=== What to work on ===
Can you give back all of the data below with every "Image resolution" changed to "Screen size" and nothing else altered?

=== Supplied entries ===
————

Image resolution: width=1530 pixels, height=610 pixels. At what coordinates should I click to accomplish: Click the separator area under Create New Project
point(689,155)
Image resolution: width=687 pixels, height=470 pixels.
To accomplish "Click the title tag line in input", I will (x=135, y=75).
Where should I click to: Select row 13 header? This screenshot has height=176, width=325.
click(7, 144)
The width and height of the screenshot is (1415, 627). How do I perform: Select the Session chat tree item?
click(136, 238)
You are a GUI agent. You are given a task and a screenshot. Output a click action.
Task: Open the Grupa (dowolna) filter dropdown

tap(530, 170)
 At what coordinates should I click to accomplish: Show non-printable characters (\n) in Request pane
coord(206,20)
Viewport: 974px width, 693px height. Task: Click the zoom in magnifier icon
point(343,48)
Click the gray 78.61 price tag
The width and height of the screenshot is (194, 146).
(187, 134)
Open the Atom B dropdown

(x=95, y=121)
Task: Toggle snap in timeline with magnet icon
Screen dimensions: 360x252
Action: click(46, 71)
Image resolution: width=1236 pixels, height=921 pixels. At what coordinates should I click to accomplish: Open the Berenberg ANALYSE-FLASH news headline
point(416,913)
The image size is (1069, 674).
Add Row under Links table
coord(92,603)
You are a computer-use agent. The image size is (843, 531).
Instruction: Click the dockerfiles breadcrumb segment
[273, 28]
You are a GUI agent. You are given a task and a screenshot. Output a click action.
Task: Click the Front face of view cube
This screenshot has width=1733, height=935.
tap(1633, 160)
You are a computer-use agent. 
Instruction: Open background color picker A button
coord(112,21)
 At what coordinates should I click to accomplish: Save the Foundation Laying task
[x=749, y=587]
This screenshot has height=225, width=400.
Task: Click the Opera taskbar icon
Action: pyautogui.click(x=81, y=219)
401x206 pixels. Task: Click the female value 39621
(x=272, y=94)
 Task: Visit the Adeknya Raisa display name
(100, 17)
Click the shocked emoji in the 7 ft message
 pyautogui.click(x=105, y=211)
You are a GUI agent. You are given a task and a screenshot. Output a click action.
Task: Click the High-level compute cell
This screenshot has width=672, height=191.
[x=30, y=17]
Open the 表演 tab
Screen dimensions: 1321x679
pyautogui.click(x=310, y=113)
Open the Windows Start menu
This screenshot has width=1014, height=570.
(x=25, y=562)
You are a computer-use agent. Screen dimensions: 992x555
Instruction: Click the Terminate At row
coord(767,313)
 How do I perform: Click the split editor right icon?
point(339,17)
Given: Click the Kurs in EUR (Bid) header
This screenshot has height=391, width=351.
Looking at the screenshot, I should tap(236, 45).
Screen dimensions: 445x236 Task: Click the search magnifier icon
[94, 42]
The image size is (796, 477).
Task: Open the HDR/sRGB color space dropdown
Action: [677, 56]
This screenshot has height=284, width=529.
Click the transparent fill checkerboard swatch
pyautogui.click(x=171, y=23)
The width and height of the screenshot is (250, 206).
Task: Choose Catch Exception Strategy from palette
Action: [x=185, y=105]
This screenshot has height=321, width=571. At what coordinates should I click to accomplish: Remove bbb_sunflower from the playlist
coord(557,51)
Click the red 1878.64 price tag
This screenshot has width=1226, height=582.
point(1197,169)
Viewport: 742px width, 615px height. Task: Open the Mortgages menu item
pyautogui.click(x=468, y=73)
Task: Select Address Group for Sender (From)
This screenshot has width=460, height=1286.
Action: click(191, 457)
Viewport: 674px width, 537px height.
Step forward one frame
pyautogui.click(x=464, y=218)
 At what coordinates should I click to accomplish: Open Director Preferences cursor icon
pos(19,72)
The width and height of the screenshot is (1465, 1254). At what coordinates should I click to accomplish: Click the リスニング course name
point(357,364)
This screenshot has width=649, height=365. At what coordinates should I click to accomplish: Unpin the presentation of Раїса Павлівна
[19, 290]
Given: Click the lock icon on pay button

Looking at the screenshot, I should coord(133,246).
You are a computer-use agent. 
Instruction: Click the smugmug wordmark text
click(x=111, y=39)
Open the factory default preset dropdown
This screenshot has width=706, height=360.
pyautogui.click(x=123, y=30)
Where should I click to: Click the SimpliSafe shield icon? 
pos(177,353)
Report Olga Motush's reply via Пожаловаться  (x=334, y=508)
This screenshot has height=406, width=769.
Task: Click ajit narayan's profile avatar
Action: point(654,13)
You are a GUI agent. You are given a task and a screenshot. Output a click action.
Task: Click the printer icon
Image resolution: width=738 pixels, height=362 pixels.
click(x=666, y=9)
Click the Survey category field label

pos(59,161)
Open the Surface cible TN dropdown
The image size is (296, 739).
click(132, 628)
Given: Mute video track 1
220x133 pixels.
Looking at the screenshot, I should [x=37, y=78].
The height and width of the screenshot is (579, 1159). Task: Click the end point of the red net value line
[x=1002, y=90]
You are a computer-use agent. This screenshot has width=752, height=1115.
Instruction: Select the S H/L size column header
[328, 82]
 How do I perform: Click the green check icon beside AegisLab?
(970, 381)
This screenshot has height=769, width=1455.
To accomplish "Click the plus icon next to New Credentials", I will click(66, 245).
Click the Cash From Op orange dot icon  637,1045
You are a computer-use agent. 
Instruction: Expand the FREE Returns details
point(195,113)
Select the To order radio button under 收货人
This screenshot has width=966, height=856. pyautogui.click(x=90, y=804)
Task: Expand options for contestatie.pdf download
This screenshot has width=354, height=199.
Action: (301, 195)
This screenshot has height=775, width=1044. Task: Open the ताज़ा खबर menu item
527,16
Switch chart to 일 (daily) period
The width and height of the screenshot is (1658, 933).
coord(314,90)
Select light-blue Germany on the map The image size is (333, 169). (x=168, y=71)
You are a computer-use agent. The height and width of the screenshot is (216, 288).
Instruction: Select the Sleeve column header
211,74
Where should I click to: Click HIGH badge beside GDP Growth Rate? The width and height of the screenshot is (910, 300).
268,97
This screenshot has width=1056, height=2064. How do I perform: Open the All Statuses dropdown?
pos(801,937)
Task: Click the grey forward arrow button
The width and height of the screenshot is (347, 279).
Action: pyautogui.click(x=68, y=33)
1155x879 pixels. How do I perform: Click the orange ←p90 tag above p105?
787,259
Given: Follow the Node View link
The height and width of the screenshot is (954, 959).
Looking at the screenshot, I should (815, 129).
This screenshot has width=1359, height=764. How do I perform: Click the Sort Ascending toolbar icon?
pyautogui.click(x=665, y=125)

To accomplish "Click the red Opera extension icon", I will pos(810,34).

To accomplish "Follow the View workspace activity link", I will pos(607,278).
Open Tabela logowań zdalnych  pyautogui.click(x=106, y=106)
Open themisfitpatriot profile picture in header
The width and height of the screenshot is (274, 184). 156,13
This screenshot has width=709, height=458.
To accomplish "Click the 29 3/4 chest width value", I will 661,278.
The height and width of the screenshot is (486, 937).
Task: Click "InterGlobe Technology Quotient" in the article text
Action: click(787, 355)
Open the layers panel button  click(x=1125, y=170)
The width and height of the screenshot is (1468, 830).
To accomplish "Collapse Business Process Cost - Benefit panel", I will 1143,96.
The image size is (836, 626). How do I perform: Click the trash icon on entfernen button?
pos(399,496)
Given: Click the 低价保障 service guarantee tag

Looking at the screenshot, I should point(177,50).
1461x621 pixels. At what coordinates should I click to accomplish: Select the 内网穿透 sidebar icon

————

=== Final result ===
Screen size: width=1530 pixels, height=610 pixels. At what coordinates should I click to accomplish: Click the separator area under Create New Project
point(689,155)
Screen size: width=687 pixels, height=470 pixels.
To accomplish "Click the title tag line in input", I will (x=135, y=75).
Where should I click to: Select row 13 header? This screenshot has height=176, width=325.
click(7, 144)
The width and height of the screenshot is (1415, 627). How do I perform: Select the Session chat tree item?
click(136, 238)
You are a GUI agent. You are given a task and a screenshot. Output a click action.
Task: Open the Grupa (dowolna) filter dropdown

tap(530, 170)
 At what coordinates should I click to accomplish: Show non-printable characters (\n) in Request pane
coord(206,20)
Viewport: 974px width, 693px height. Task: Click the zoom in magnifier icon
point(343,48)
Click the gray 78.61 price tag
The width and height of the screenshot is (194, 146).
(187, 134)
Open the Atom B dropdown

(x=95, y=121)
Task: Toggle snap in timeline with magnet icon
Screen dimensions: 360x252
Action: click(46, 71)
Screen size: width=1236 pixels, height=921 pixels. At what coordinates should I click to accomplish: Open the Berenberg ANALYSE-FLASH news headline
point(416,913)
The image size is (1069, 674).
Add Row under Links table
coord(92,603)
You are a computer-use agent. The image size is (843, 531).
Instruction: Click the dockerfiles breadcrumb segment
[273, 28]
You are a GUI agent. You are given a task and a screenshot. Output a click action.
Task: Click the Front face of view cube
This screenshot has width=1733, height=935.
tap(1633, 160)
You are a computer-use agent. 
Instruction: Open background color picker A button
coord(112,21)
 At what coordinates should I click to accomplish: Save the Foundation Laying task
[x=749, y=587]
This screenshot has height=225, width=400.
Task: Click the Opera taskbar icon
Action: pyautogui.click(x=81, y=219)
401x206 pixels. Task: Click the female value 39621
(x=272, y=94)
 Task: Visit the Adeknya Raisa display name
(100, 17)
Click the shocked emoji in the 7 ft message
 pyautogui.click(x=105, y=211)
You are a GUI agent. You are given a task and a screenshot. Output a click action.
Task: Click the High-level compute cell
This screenshot has width=672, height=191.
[x=30, y=17]
Open the 表演 tab
Screen dimensions: 1321x679
pyautogui.click(x=310, y=113)
Open the Windows Start menu
This screenshot has width=1014, height=570.
(x=25, y=562)
You are a computer-use agent. Screen dimensions: 992x555
Instruction: Click the Terminate At row
coord(767,313)
 How do I perform: Click the split editor right icon?
point(339,17)
Given: Click the Kurs in EUR (Bid) header
This screenshot has height=391, width=351.
Looking at the screenshot, I should tap(236, 45).
Screen dimensions: 445x236 Task: Click the search magnifier icon
[94, 42]
The image size is (796, 477).
Task: Open the HDR/sRGB color space dropdown
Action: [677, 56]
This screenshot has height=284, width=529.
Click the transparent fill checkerboard swatch
pyautogui.click(x=171, y=23)
The width and height of the screenshot is (250, 206).
Task: Choose Catch Exception Strategy from palette
Action: [x=185, y=105]
This screenshot has height=321, width=571. At what coordinates should I click to accomplish: Remove bbb_sunflower from the playlist
coord(557,51)
Click the red 1878.64 price tag
This screenshot has width=1226, height=582.
point(1197,169)
Viewport: 742px width, 615px height. Task: Open the Mortgages menu item
pyautogui.click(x=468, y=73)
Task: Select Address Group for Sender (From)
This screenshot has width=460, height=1286.
Action: click(191, 457)
Viewport: 674px width, 537px height.
Step forward one frame
pyautogui.click(x=464, y=218)
 At what coordinates should I click to accomplish: Open Director Preferences cursor icon
pos(19,72)
The width and height of the screenshot is (1465, 1254). At what coordinates should I click to accomplish: Click the リスニング course name
point(357,364)
This screenshot has width=649, height=365. At what coordinates should I click to accomplish: Unpin the presentation of Раїса Павлівна
[19, 290]
Given: Click the lock icon on pay button

Looking at the screenshot, I should coord(133,246).
You are a computer-use agent. 
Instruction: Click the smugmug wordmark text
click(x=111, y=39)
Open the factory default preset dropdown
This screenshot has width=706, height=360.
pyautogui.click(x=123, y=30)
Where should I click to: Click the SimpliSafe shield icon? 
pos(177,353)
Report Olga Motush's reply via Пожаловаться  (x=334, y=508)
This screenshot has height=406, width=769.
Task: Click ajit narayan's profile avatar
Action: point(654,13)
You are a GUI agent. You are given a task and a screenshot. Output a click action.
Task: Click the printer icon
Screen size: width=738 pixels, height=362 pixels.
click(x=666, y=9)
Click the Survey category field label

pos(59,161)
Open the Surface cible TN dropdown
The image size is (296, 739).
click(132, 628)
Given: Mute video track 1
220x133 pixels.
Looking at the screenshot, I should [x=37, y=78].
The height and width of the screenshot is (579, 1159). Task: Click the end point of the red net value line
[x=1002, y=90]
You are a computer-use agent. This screenshot has width=752, height=1115.
Instruction: Select the S H/L size column header
[328, 82]
 How do I perform: Click the green check icon beside AegisLab?
(970, 381)
This screenshot has height=769, width=1455.
To accomplish "Click the plus icon next to New Credentials", I will click(66, 245).
Click the Cash From Op orange dot icon  637,1045
You are a computer-use agent. 
Instruction: Expand the FREE Returns details
point(195,113)
Select the To order radio button under 收货人
This screenshot has width=966, height=856. pyautogui.click(x=90, y=804)
Task: Expand options for contestatie.pdf download
This screenshot has width=354, height=199.
Action: (301, 195)
This screenshot has height=775, width=1044. Task: Open the ताज़ा खबर menu item
527,16
Switch chart to 일 (daily) period
The width and height of the screenshot is (1658, 933).
coord(314,90)
Select light-blue Germany on the map The image size is (333, 169). (x=168, y=71)
You are a computer-use agent. The height and width of the screenshot is (216, 288).
Instruction: Select the Sleeve column header
211,74
Where should I click to: Click HIGH badge beside GDP Growth Rate? The width and height of the screenshot is (910, 300).
268,97
This screenshot has width=1056, height=2064. How do I perform: Open the All Statuses dropdown?
pos(801,937)
Task: Click the grey forward arrow button
The width and height of the screenshot is (347, 279).
Action: pyautogui.click(x=68, y=33)
1155x879 pixels. How do I perform: Click the orange ←p90 tag above p105?
787,259
Given: Follow the Node View link
The height and width of the screenshot is (954, 959).
Looking at the screenshot, I should (815, 129).
This screenshot has width=1359, height=764. How do I perform: Click the Sort Ascending toolbar icon?
pyautogui.click(x=665, y=125)

To accomplish "Click the red Opera extension icon", I will pos(810,34).

To accomplish "Follow the View workspace activity link", I will pos(607,278).
Open Tabela logowań zdalnych  pyautogui.click(x=106, y=106)
Open themisfitpatriot profile picture in header
The width and height of the screenshot is (274, 184). 156,13
This screenshot has width=709, height=458.
To accomplish "Click the 29 3/4 chest width value", I will 661,278.
The height and width of the screenshot is (486, 937).
Task: Click "InterGlobe Technology Quotient" in the article text
Action: click(787, 355)
Open the layers panel button  click(x=1125, y=170)
The width and height of the screenshot is (1468, 830).
To accomplish "Collapse Business Process Cost - Benefit panel", I will 1143,96.
The image size is (836, 626). How do I perform: Click the trash icon on entfernen button?
pos(399,496)
Given: Click the 低价保障 service guarantee tag

Looking at the screenshot, I should point(177,50).
1461x621 pixels. At what coordinates should I click to accomplish: Select the 内网穿透 sidebar icon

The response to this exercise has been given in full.